Speaking of which, does this mean that Memphis gets the title?

And if so, do they have a public celebration?

Since86
10-10-2008, 02:00 PM
Shade,

On the surface of it, I'd agree. Still, I think you'd have to let the investigation play itself out before coming to any conclusion.

This isn't about Kansas, it's about his HS fudging his transcript. The article clearly states that the investigation into Arthur came about while they were investigating another athlete from that school. It's probably a prep school that just churns out D1 athletes one right after each other.

Kansas would get punished, if he was deemed ineligible, even if they didn't do anything wrong other than take the word of the transcript.

NuffSaid
10-10-2008, 02:20 PM
This isn't about Kansas, it's about his HS fudging his transcript.
You're right. The high school is the focus of the investigation, but Kansas is included by default because they accepted Arthur to their college/university to play basketball. Still, as I've said it's a matter of what Kansas did or didn't know, as well as how deeply involved they were, if at all, in Arthur's grades being changed, if they were changed.

At first glance, you'd think the high school would be the only academic institution to face punishment, but it really depends on how involved Kansas was in this matter to determine if they should received punishment, also. So, it's not just about the high school. Kansas could feel the ripple effect of the lower academic institution's wrong doing as well depending on what they knew upon recruiting Arthur. That's the key here, folks.
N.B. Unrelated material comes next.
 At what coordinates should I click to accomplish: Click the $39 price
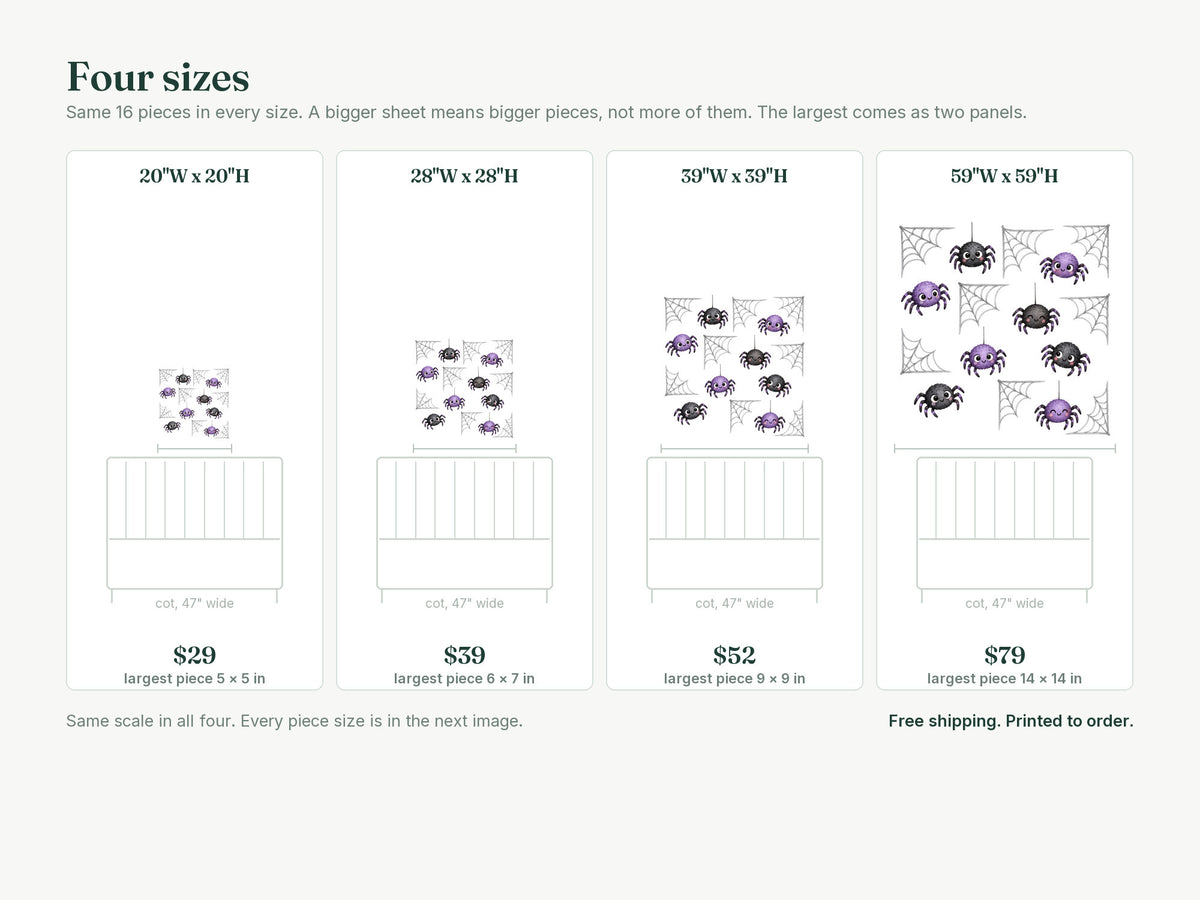pos(464,655)
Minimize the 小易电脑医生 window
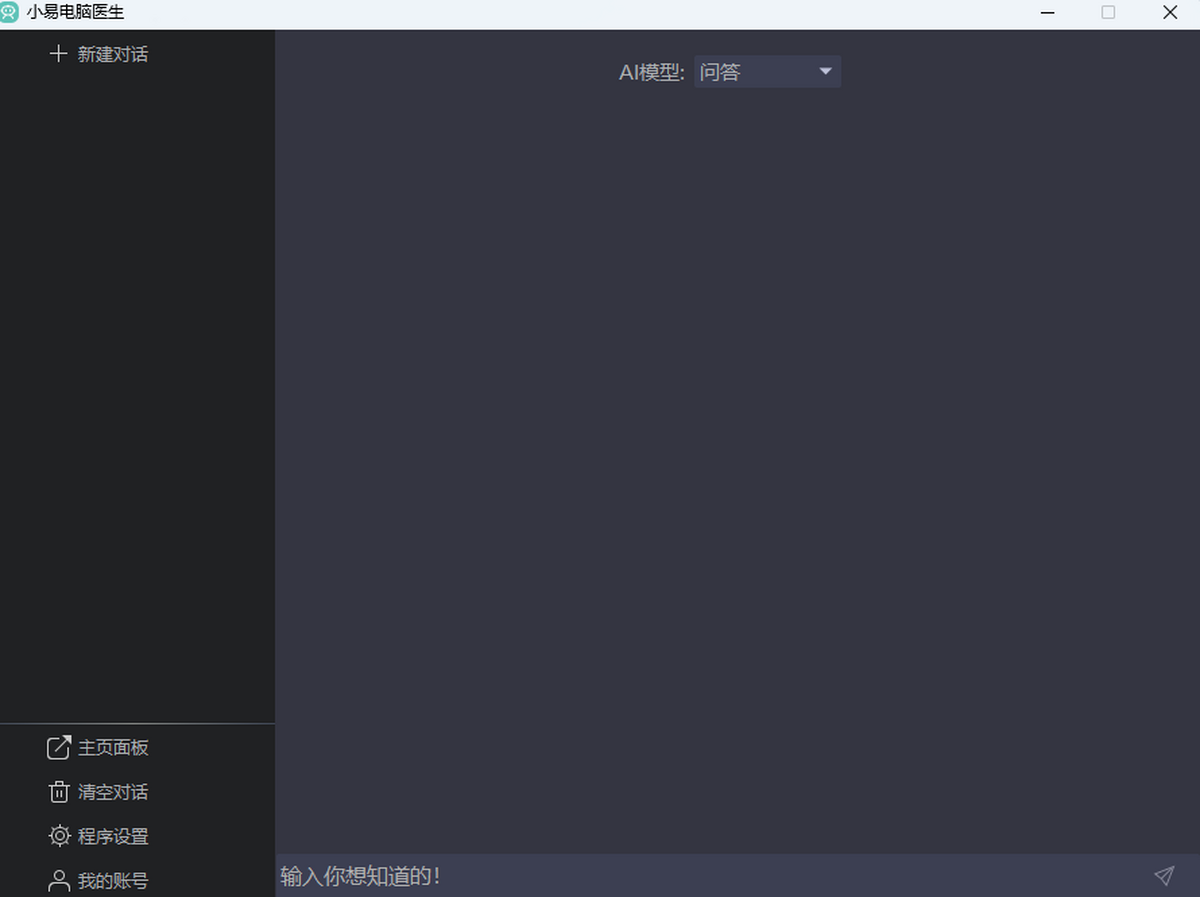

Had Arthur strictly been a walk-on to Kansas I don't think this would be such a big deal. But because Kansas recruiting him, it does matter. Read the article(s) again. It's doesn't read that Arther "attended" Kansas. It eludes to him as being "recruited" by Kansas. Big difference!!

"Arthur was one of the nation's top recruits out of high school."

"One of the nation's top recruits, Arthur was a key player on Kansas' national basketball championship..."

ABADays
10-10-2008, 02:26 PM
South Oak Cliff (and that area) has had similar issues in the past. Universities should be very wary of information received from that district.

Slick Pinkham
10-10-2008, 04:32 PM
Speaking of which, does this mean that Memphis gets the title?

And if so, do they have a public celebration?

I think it would mean that there was no champion and the title would be listed as "vacated".

Tht is what the NCAA record books say for the 2nd place team in Chris Webber's seasons at Michigan that were forfeited (1992, 1993), and a Villanova season in the 70s when a guy took money (Howard Porter, 1971).

BigMac
10-10-2008, 10:35 PM
the ncaa will do to kansas exactly what they did to bush and usc...NOTHING

No, with Brand as the NCAA President he'll "fire" him and then Brand will get a new higher profile, higher paying figurehead position that does nothing. Maybe U.S. Vice President or better yet, U.S. President (though those may not pay better than being President of the NCAA).